If any of these signs appear, especially if you have known liver disease, do not wait: go to the emergency room.

Diagnosis

Esophageal or gastric varices are identified with an upper endoscopy, a test that allows the inside of the esophagus and stomach to be seen directly. The size of the varices and certain features on their surface (such as red marks) help estimate the risk that they will bleed.

Not everyone with cirrhosis needs an endoscopy up front. According to Baveno VII, when liver elastography (for example FibroScan) shows low stiffness and the platelet count is within range, the chance of having high-risk varices is very low and endoscopy can be deferred. Your hepatologist will decide what is appropriate in your case.

Preventing the first bleed (primary prophylaxis)

When there has not yet been any bleeding episode, the goal is to prevent the first one. Two strategies of comparable effectiveness are available, and the choice depends on each patient:

  • Non-selective beta-blockers. These lower the pressure in the portal vein. Today carvedilol is preferred because it is more potent for this purpose; propranolol and nadolol are also used. Beyond protecting against bleeding, in people with clinically significant portal hypertension these drugs can delay other complications of cirrhosis, such as ascites.
  • Endoscopic band ligation. Small rubber bands are placed to strangle the varices until they disappear. It is an option for those who cannot tolerate beta-blockers or have a contraindication.

When the varices are small and low-risk, it is often enough to monitor them and repeat the endoscopy periodically.

Managing acute bleeding

Variceal bleeding is treated in the hospital and combines several measures applied in parallel:

  • Stabilization. Blood volume is replaced judiciously, without over-transfusing, and the airway is protected if there is a risk of aspiration.
  • Vasoactive drugs. Medications such as terlipressin, somatostatin or octreotide reduce blood flow into the portal territory and help stop the hemorrhage. They are started as soon as the diagnosis is suspected.
  • Prophylactic antibiotics. These are given routinely because they reduce infections and improve survival in variceal bleeding.
  • Endoscopic ligation. This is the treatment of choice for esophageal varices. For gastric varices, injecting a tissue adhesive (cyanoacrylate) is usually preferred.

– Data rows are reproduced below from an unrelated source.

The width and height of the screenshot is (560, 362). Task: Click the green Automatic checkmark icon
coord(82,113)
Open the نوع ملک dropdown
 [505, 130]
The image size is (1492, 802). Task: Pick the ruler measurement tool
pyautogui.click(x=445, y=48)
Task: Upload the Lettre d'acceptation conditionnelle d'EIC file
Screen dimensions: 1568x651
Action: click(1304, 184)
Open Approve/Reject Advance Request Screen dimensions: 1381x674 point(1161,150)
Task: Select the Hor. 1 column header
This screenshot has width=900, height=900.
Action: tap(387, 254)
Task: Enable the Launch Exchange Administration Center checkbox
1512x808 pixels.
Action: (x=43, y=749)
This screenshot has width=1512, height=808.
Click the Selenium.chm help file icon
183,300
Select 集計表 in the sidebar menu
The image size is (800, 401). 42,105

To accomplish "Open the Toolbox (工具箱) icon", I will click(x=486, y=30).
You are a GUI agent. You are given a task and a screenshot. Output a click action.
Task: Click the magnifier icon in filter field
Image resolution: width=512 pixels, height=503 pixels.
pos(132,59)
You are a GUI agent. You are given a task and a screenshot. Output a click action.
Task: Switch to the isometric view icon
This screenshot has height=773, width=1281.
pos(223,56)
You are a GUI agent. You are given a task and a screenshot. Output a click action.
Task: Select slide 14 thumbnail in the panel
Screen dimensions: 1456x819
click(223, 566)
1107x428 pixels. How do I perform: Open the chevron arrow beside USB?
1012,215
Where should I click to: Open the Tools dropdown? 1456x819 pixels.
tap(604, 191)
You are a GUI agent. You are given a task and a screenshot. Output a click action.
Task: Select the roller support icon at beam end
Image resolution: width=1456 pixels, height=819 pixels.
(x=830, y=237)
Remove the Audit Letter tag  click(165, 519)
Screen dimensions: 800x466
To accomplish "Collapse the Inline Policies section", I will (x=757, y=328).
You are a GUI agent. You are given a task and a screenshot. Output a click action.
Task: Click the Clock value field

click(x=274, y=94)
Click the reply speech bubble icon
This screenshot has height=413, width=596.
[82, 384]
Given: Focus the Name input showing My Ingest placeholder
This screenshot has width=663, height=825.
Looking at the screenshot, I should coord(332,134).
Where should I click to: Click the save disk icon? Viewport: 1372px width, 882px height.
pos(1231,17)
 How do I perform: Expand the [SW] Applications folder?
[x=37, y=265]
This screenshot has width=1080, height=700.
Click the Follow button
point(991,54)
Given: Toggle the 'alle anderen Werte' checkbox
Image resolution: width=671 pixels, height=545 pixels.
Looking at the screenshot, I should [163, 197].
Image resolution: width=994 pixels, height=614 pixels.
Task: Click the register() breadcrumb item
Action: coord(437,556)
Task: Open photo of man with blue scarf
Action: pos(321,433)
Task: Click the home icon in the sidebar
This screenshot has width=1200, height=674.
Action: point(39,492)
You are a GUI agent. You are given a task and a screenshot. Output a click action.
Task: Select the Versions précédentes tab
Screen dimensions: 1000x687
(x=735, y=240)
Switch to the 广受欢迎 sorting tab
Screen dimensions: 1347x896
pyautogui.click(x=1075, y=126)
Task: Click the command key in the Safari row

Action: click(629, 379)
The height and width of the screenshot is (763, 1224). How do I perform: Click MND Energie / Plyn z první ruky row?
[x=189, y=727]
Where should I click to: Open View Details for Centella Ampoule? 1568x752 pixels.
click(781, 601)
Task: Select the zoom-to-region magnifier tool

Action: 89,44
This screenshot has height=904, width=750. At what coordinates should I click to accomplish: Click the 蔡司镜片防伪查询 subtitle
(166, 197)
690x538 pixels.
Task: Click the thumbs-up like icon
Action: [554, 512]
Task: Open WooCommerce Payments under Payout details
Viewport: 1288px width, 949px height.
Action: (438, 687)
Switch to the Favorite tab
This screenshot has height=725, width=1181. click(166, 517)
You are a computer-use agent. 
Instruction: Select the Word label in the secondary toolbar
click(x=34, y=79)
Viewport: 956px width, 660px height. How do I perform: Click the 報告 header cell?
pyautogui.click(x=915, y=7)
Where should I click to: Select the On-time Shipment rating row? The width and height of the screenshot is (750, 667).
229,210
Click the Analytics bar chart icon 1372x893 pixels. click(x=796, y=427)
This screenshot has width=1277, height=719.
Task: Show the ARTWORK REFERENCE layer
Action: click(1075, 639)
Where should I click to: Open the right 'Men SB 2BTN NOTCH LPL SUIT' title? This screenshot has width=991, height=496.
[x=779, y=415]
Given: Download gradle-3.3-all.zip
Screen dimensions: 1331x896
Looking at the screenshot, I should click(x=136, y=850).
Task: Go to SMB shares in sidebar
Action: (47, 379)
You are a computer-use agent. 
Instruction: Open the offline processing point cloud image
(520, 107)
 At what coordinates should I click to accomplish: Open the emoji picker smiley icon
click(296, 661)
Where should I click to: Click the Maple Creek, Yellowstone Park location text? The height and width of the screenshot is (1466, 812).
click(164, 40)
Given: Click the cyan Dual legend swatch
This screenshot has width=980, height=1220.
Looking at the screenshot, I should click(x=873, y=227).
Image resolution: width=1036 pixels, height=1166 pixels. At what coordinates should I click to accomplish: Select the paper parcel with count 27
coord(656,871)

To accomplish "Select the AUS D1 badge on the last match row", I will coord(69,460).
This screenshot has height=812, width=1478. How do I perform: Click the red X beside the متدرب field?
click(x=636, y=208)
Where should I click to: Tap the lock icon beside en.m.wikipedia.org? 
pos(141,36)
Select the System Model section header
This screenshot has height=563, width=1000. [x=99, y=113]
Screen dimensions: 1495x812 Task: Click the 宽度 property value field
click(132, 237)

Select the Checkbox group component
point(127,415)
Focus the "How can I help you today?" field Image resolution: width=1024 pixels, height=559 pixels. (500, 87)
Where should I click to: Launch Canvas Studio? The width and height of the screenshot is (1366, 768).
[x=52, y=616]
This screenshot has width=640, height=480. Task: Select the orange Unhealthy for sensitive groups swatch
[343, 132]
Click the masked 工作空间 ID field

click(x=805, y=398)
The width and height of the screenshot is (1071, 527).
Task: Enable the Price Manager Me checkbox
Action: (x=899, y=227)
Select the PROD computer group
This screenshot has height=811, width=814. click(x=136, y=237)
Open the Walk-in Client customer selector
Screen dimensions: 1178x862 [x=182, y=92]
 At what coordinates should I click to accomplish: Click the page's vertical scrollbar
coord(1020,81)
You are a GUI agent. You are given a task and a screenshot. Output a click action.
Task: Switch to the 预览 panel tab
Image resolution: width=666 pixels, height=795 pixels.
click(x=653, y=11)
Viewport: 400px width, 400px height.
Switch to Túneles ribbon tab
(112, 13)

When bleeding is not controlled with these measures, or when the risk of it returning is very high, a TIPS (transjugular intrahepatic portosystemic shunt) is used. Through a catheter inserted into a neck vein, a prosthesis (stent) is placed to connect the portal vein with a hepatic vein and decompress the system. In selected high-risk patients, placing the TIPS early improves outcomes. Its main unwanted effect is promoting hepatic encephalopathy.

Preventing further bleeding (secondary prophylaxis)

Once bleeding has occurred, the chance of it recurring is high, so treatment to prevent it is always considered. The current standard combines two measures:

  • A non-selective beta-blocker (carvedilol or propranolol), and
  • An endoscopic ligation program, with sessions every few weeks until the varices are eradicated, followed by check-ups to make sure they do not return.

In those who bleed again despite this combined treatment, TIPS is the rescue option. This whole process should be managed together with a team experienced in liver disease.

See also

References

  1. de Franchis R, et al. Baveno VII - Renewing consensus in portal hypertension. J Hepatol. 2022;76(4):959-974.
  2. Kaplan DE, et al. AASLD Practice Guidance on risk stratification and management of portal hypertension and varices in cirrhosis. Hepatology. 2024;79(5):1180-1211.
  3. Villanueva C, et al. β blockers to prevent decompensation of cirrhosis in patients with clinically significant portal hypertension (PREDESCI): a randomised, double-blind, placebo-controlled, multicentre trial. Lancet. 2019;393(10181):1597-1608.